WHAT YOU WILL DO →
Reproduce the lines of the records below verbatim, from the line with "Viewport: 493px width, 258px height." to the line with "click(x=1576, y=19)", both included.
━━━ INFORMATION GIVEN ━━━
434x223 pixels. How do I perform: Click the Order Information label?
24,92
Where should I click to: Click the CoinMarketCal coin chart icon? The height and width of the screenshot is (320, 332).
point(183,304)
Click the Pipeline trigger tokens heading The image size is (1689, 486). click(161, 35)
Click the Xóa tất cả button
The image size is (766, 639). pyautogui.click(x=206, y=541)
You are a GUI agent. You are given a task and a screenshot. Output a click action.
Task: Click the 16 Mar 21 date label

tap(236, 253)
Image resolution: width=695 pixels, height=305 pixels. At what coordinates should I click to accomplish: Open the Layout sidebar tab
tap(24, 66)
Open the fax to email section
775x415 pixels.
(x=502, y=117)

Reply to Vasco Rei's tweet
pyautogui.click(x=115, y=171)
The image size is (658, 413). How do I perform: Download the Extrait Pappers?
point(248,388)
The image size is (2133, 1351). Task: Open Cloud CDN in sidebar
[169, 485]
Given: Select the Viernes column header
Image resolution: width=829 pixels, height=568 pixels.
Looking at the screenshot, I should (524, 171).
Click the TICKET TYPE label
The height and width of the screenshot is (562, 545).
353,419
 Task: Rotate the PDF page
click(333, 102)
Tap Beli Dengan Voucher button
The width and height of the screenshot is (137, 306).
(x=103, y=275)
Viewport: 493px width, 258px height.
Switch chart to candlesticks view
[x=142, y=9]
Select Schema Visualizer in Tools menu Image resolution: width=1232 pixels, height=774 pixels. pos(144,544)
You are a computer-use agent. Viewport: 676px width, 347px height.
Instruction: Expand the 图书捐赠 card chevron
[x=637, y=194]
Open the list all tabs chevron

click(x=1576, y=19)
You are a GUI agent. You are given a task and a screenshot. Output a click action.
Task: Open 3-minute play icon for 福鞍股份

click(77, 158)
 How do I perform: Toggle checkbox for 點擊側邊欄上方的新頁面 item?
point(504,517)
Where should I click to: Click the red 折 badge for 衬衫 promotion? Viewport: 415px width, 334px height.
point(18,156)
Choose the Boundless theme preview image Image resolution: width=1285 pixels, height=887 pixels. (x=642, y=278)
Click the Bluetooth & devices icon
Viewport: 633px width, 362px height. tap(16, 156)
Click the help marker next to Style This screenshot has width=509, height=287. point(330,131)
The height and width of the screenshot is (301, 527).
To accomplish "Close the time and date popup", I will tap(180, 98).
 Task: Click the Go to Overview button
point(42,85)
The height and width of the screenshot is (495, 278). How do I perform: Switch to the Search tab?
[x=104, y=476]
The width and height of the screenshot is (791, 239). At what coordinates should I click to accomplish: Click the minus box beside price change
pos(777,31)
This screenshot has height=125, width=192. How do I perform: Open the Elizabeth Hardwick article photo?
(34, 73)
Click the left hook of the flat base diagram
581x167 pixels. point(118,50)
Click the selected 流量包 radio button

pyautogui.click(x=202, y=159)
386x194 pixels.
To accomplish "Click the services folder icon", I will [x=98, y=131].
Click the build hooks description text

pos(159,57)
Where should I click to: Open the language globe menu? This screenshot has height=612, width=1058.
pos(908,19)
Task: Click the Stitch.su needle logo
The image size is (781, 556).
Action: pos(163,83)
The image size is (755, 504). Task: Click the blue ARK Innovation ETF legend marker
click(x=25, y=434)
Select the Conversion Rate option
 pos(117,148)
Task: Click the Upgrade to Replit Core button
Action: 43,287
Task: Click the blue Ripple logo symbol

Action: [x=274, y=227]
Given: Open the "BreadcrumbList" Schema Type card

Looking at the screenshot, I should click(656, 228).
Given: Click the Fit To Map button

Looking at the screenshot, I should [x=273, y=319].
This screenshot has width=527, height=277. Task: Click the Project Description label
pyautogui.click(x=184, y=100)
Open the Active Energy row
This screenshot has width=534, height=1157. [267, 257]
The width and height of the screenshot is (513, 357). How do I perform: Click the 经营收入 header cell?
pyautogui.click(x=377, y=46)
━━━
OUTPUT OF THE EXERCISE →
Viewport: 493px width, 258px height.
Switch chart to candlesticks view
[x=142, y=9]
Select Schema Visualizer in Tools menu Image resolution: width=1232 pixels, height=774 pixels. pos(144,544)
You are a computer-use agent. Viewport: 676px width, 347px height.
Instruction: Expand the 图书捐赠 card chevron
[x=637, y=194]
Open the list all tabs chevron

click(x=1576, y=19)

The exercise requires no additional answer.